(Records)
==============================

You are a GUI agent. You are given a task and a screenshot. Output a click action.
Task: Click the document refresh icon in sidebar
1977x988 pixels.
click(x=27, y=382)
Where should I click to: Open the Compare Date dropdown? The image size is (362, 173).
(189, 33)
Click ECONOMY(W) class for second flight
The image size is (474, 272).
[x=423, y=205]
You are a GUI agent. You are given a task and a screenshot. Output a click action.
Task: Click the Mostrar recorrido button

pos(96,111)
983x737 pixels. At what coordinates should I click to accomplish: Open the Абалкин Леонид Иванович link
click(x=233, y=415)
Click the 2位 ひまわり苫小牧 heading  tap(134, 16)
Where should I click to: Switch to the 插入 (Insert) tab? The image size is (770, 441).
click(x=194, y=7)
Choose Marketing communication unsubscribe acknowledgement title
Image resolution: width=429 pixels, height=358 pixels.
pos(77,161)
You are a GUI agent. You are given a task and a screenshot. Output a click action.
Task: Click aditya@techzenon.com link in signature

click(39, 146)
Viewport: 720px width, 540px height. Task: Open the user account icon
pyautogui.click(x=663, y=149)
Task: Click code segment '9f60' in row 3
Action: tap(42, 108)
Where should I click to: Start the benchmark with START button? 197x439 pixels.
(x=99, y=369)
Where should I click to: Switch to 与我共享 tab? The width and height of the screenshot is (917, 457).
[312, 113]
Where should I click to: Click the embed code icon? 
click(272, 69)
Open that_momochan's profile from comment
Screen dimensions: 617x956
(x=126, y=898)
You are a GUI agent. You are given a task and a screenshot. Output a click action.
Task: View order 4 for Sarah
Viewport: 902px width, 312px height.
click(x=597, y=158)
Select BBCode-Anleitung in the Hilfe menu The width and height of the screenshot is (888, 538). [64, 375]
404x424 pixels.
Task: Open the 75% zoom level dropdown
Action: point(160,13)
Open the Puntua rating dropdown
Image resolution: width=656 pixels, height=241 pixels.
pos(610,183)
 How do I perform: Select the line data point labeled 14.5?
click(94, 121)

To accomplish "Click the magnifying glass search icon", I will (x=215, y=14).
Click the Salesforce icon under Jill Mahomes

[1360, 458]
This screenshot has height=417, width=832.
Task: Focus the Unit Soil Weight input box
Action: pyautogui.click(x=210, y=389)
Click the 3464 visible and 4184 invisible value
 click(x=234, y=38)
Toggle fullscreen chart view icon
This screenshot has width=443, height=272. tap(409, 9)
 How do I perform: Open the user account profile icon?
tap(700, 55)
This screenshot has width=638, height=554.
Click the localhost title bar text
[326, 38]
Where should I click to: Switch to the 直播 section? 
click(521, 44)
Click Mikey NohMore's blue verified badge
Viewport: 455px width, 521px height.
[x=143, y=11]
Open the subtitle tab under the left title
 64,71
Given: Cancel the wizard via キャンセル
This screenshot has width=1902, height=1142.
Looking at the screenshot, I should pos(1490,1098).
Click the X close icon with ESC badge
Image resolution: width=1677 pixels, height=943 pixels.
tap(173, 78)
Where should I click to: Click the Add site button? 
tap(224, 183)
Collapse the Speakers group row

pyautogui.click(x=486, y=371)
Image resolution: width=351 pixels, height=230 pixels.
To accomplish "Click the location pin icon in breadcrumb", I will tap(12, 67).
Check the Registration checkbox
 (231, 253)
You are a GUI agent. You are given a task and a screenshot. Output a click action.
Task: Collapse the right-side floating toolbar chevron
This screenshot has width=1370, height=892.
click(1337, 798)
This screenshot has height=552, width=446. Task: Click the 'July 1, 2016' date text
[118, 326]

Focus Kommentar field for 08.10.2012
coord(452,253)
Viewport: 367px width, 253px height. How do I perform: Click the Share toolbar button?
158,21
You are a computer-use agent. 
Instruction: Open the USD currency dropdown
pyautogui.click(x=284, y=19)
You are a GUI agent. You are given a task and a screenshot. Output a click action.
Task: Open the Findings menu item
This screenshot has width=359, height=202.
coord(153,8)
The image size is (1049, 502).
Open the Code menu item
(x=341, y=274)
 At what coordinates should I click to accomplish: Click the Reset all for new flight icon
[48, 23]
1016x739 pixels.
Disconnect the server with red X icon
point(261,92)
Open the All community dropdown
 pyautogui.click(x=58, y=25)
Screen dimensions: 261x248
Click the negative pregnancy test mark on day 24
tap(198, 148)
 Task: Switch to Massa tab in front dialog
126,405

==============================

**WHAT TO DO:** Please count the lines in the rows above that contain the word "Select" and give only the number.

**RESULT OF THIS TASK:** 2